* **Task directions**:
Return each line of the records below that contains the word "agent".

****************************************

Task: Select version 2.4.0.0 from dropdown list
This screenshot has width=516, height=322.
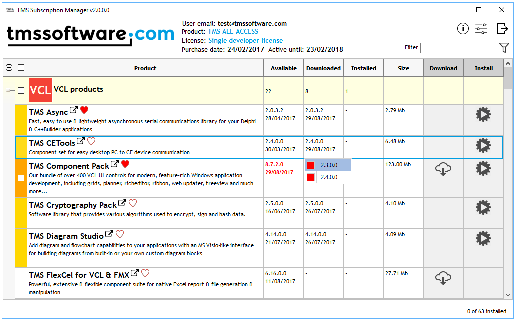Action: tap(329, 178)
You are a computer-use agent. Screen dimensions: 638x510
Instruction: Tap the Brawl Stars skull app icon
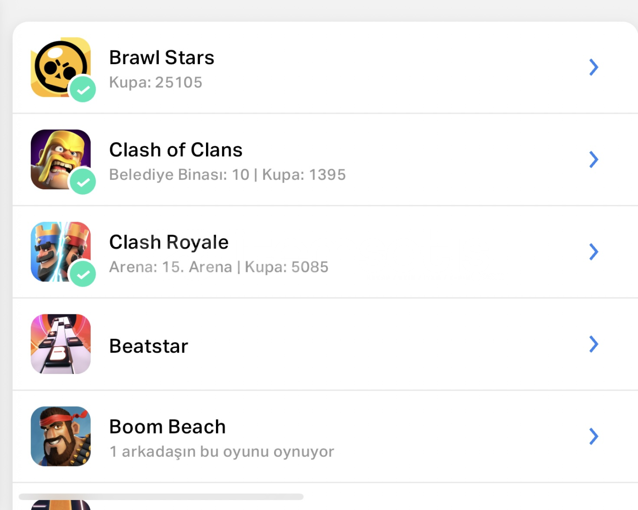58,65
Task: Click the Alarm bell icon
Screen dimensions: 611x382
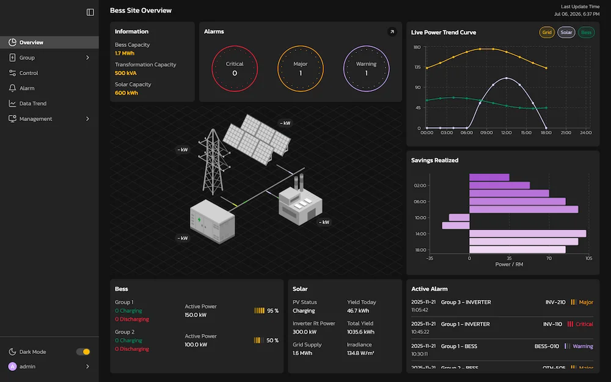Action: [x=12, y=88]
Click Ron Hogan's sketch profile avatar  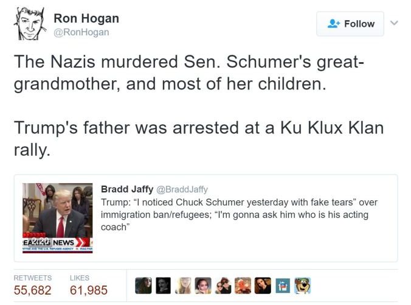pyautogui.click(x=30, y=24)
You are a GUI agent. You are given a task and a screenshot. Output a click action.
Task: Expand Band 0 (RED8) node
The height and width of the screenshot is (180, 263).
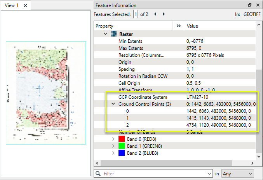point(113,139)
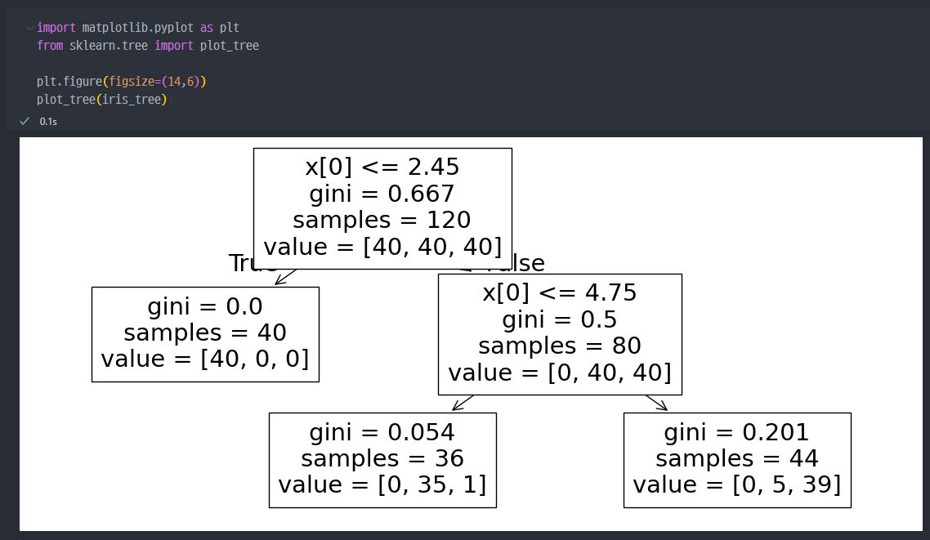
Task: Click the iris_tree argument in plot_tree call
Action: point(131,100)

****************************************

* **Result of this exercise**:
You are a computer-use agent. Screen dimensions: 638x510
You are a GUI agent. You are given a task and a screenshot. Output a click action.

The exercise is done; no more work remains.